- **Task requirements**: Turn the lines of the records below into a numbered list, leaving out the blank lines.

- **Material provided**:
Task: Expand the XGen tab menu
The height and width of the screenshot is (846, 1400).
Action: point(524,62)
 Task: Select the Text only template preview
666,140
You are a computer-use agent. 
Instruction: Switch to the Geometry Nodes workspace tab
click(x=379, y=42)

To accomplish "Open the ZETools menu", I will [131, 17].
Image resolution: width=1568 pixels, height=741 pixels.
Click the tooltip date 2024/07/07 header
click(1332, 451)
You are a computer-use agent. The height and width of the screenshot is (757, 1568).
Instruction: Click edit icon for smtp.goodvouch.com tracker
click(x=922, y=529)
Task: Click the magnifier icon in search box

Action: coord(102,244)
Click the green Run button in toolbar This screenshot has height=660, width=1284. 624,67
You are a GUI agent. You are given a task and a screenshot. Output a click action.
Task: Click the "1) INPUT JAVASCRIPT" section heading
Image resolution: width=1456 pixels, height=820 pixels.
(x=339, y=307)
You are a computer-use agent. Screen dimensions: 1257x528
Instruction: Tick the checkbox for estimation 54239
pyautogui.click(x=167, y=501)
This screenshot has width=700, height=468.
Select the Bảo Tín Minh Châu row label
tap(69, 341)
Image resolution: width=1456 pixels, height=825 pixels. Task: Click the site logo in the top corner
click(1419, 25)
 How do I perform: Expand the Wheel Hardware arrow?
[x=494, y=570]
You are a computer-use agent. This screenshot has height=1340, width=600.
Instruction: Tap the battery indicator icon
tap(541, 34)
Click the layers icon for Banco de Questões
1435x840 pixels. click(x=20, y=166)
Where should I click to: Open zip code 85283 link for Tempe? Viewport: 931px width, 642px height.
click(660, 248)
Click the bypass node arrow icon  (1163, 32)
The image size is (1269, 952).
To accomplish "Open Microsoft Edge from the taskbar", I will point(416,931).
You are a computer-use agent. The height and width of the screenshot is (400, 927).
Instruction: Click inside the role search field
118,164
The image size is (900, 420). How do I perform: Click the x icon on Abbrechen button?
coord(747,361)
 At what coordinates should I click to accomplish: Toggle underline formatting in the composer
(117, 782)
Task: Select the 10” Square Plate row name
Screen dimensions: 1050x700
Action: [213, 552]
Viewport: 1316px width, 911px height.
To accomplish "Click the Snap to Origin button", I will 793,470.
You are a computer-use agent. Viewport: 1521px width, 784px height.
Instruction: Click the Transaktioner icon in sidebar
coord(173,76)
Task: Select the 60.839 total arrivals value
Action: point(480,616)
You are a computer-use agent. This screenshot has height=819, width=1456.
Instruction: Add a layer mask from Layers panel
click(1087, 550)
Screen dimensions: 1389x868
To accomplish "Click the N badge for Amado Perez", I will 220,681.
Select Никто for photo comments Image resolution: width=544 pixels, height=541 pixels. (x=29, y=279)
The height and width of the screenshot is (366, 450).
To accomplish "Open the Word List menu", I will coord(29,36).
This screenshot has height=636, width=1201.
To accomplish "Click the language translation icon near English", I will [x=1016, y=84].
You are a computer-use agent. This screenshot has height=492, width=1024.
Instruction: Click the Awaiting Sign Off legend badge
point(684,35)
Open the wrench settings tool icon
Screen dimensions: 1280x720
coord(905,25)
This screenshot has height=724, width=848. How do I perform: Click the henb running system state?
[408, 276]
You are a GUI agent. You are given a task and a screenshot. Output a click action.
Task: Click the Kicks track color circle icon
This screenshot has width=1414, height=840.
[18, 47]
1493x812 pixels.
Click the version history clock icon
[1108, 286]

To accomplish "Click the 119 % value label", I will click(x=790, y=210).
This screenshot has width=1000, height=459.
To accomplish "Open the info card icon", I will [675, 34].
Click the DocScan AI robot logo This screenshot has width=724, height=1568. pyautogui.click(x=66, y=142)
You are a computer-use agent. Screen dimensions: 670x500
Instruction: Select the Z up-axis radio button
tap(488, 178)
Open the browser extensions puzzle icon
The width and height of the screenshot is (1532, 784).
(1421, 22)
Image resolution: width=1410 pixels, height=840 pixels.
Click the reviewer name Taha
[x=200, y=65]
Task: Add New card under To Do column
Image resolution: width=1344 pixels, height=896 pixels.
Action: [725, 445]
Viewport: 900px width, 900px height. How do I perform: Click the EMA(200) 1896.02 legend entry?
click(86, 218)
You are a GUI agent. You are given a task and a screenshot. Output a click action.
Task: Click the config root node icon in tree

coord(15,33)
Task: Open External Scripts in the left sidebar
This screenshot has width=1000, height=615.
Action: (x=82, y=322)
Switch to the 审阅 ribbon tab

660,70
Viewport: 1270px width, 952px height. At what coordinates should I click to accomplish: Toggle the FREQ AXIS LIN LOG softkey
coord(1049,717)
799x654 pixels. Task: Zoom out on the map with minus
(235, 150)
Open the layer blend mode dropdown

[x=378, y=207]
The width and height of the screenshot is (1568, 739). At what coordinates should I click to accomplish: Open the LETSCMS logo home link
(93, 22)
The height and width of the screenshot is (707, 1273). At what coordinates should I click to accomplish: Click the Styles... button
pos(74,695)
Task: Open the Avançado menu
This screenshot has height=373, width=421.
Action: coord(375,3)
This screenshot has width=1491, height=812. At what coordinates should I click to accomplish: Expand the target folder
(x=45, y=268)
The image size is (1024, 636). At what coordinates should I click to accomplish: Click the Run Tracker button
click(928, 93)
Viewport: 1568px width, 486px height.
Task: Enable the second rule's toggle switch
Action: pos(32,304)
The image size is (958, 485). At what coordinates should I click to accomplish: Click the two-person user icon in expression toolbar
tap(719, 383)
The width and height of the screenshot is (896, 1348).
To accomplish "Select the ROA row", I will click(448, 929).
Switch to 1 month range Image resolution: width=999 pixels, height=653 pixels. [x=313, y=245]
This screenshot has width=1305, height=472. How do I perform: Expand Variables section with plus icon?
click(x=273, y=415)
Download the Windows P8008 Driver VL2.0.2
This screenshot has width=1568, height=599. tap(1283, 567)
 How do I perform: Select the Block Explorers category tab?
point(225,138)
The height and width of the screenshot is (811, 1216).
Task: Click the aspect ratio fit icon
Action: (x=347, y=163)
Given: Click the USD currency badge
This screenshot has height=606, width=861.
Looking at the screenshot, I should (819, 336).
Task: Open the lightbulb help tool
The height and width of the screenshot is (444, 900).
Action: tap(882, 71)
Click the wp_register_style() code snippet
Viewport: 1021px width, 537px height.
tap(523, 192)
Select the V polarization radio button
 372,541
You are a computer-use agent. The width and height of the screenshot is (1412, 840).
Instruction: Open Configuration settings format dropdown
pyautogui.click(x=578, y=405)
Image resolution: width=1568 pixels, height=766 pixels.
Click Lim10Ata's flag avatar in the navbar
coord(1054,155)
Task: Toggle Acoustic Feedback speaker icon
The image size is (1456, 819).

- **Solution for this exercise**:
1. Task: Expand the XGen tab menu
2. The height and width of the screenshot is (846, 1400).
3. Action: point(524,62)
4.  Task: Select the Text only template preview
5. 666,140
6. You are a computer-use agent. 
7. Instruction: Switch to the Geometry Nodes workspace tab
8. click(x=379, y=42)
9. To accomplish "Open the ZETools menu", I will [131, 17].
10. Image resolution: width=1568 pixels, height=741 pixels.
11. Click the tooltip date 2024/07/07 header
12. click(1332, 451)
13. You are a computer-use agent. The height and width of the screenshot is (757, 1568).
14. Instruction: Click edit icon for smtp.goodvouch.com tracker
15. click(x=922, y=529)
16. Task: Click the magnifier icon in search box
17. Action: coord(102,244)
18. Click the green Run button in toolbar This screenshot has height=660, width=1284. 624,67
19. You are a GUI agent. You are given a task and a screenshot. Output a click action.
20. Task: Click the "1) INPUT JAVASCRIPT" section heading
21. Image resolution: width=1456 pixels, height=820 pixels.
22. (x=339, y=307)
23. You are a computer-use agent. Screen dimensions: 1257x528
24. Instruction: Tick the checkbox for estimation 54239
25. pyautogui.click(x=167, y=501)
26. This screenshot has width=700, height=468.
27. Select the Bảo Tín Minh Châu row label
28. tap(69, 341)
29. Image resolution: width=1456 pixels, height=825 pixels. Task: Click the site logo in the top corner
30. click(1419, 25)
31.  How do I perform: Expand the Wheel Hardware arrow?
32. [x=494, y=570]
33. You are a computer-use agent. This screenshot has height=1340, width=600.
34. Instruction: Tap the battery indicator icon
35. tap(541, 34)
36. Click the layers icon for Banco de Questões
37. 1435x840 pixels. click(x=20, y=166)
38. Where should I click to: Open zip code 85283 link for Tempe? Viewport: 931px width, 642px height.
39. click(660, 248)
40. Click the bypass node arrow icon  (1163, 32)
41. The image size is (1269, 952).
42. To accomplish "Open Microsoft Edge from the taskbar", I will point(416,931).
43. You are a computer-use agent. The height and width of the screenshot is (400, 927).
44. Instruction: Click inside the role search field
45. 118,164
46. The image size is (900, 420). How do I perform: Click the x icon on Abbrechen button?
47. coord(747,361)
48.  At what coordinates should I click to accomplish: Toggle underline formatting in the composer
49. (117, 782)
50. Task: Select the 10” Square Plate row name
51. Screen dimensions: 1050x700
52. Action: [213, 552]
53. Viewport: 1316px width, 911px height.
54. To accomplish "Click the Snap to Origin button", I will 793,470.
55. You are a computer-use agent. Viewport: 1521px width, 784px height.
56. Instruction: Click the Transaktioner icon in sidebar
57. coord(173,76)
58. Task: Select the 60.839 total arrivals value
59. Action: point(480,616)
60. You are a computer-use agent. This screenshot has height=819, width=1456.
61. Instruction: Add a layer mask from Layers panel
62. click(1087, 550)
63. Screen dimensions: 1389x868
64. To accomplish "Click the N badge for Amado Perez", I will 220,681.
65. Select Никто for photo comments Image resolution: width=544 pixels, height=541 pixels. (x=29, y=279)
66. The height and width of the screenshot is (366, 450).
67. To accomplish "Open the Word List menu", I will coord(29,36).
68. This screenshot has height=636, width=1201.
69. To accomplish "Click the language translation icon near English", I will [x=1016, y=84].
70. You are a computer-use agent. This screenshot has height=492, width=1024.
71. Instruction: Click the Awaiting Sign Off legend badge
72. point(684,35)
73. Open the wrench settings tool icon
74. Screen dimensions: 1280x720
75. coord(905,25)
76. This screenshot has height=724, width=848. How do I perform: Click the henb running system state?
77. [408, 276]
78. You are a GUI agent. You are given a task and a screenshot. Output a click action.
79. Task: Click the Kicks track color circle icon
80. This screenshot has width=1414, height=840.
81. [18, 47]
82. 1493x812 pixels.
83. Click the version history clock icon
84. [1108, 286]
85. To accomplish "Click the 119 % value label", I will click(x=790, y=210).
86. This screenshot has width=1000, height=459.
87. To accomplish "Open the info card icon", I will [675, 34].
88. Click the DocScan AI robot logo This screenshot has width=724, height=1568. pyautogui.click(x=66, y=142)
89. You are a computer-use agent. Screen dimensions: 670x500
90. Instruction: Select the Z up-axis radio button
91. tap(488, 178)
92. Open the browser extensions puzzle icon
93. The width and height of the screenshot is (1532, 784).
94. (1421, 22)
95. Image resolution: width=1410 pixels, height=840 pixels.
96. Click the reviewer name Taha
97. [x=200, y=65]
98. Task: Add New card under To Do column
99. Image resolution: width=1344 pixels, height=896 pixels.
100. Action: [725, 445]
101. Viewport: 900px width, 900px height. How do I perform: Click the EMA(200) 1896.02 legend entry?
102. click(86, 218)
103. You are a GUI agent. You are given a task and a screenshot. Output a click action.
104. Task: Click the config root node icon in tree
105. coord(15,33)
106. Task: Open External Scripts in the left sidebar
107. This screenshot has width=1000, height=615.
108. Action: (x=82, y=322)
109. Switch to the 审阅 ribbon tab
110. 660,70
111. Viewport: 1270px width, 952px height. At what coordinates should I click to accomplish: Toggle the FREQ AXIS LIN LOG softkey
112. coord(1049,717)
113. 799x654 pixels. Task: Zoom out on the map with minus
114. (235, 150)
115. Open the layer blend mode dropdown
116. [x=378, y=207]
117. The width and height of the screenshot is (1568, 739). At what coordinates should I click to accomplish: Open the LETSCMS logo home link
118. (93, 22)
119. The height and width of the screenshot is (707, 1273). At what coordinates should I click to accomplish: Click the Styles... button
120. pos(74,695)
121. Task: Open the Avançado menu
122. This screenshot has height=373, width=421.
123. Action: coord(375,3)
124. This screenshot has width=1491, height=812. At what coordinates should I click to accomplish: Expand the target folder
125. (x=45, y=268)
126. The image size is (1024, 636). At what coordinates should I click to accomplish: Click the Run Tracker button
127. click(928, 93)
128. Viewport: 1568px width, 486px height.
129. Task: Enable the second rule's toggle switch
130. Action: pos(32,304)
131. The image size is (958, 485). At what coordinates should I click to accomplish: Click the two-person user icon in expression toolbar
132. tap(719, 383)
133. The width and height of the screenshot is (896, 1348).
134. To accomplish "Select the ROA row", I will click(448, 929).
135. Switch to 1 month range Image resolution: width=999 pixels, height=653 pixels. [x=313, y=245]
136. This screenshot has width=1305, height=472. How do I perform: Expand Variables section with plus icon?
137. click(x=273, y=415)
138. Download the Windows P8008 Driver VL2.0.2
139. This screenshot has width=1568, height=599. tap(1283, 567)
140.  How do I perform: Select the Block Explorers category tab?
141. point(225,138)
142. The height and width of the screenshot is (811, 1216).
143. Task: Click the aspect ratio fit icon
144. Action: (x=347, y=163)
145. Given: Click the USD currency badge
146. This screenshot has height=606, width=861.
147. Looking at the screenshot, I should (819, 336).
148. Task: Open the lightbulb help tool
149. The height and width of the screenshot is (444, 900).
150. Action: tap(882, 71)
151. Click the wp_register_style() code snippet
152. Viewport: 1021px width, 537px height.
153. tap(523, 192)
154. Select the V polarization radio button
155.  372,541
156. You are a computer-use agent. The width and height of the screenshot is (1412, 840).
157. Instruction: Open Configuration settings format dropdown
158. pyautogui.click(x=578, y=405)
159. Image resolution: width=1568 pixels, height=766 pixels.
160. Click Lim10Ata's flag avatar in the navbar
161. coord(1054,155)
162. Task: Toggle Acoustic Feedback speaker icon
163. The image size is (1456, 819).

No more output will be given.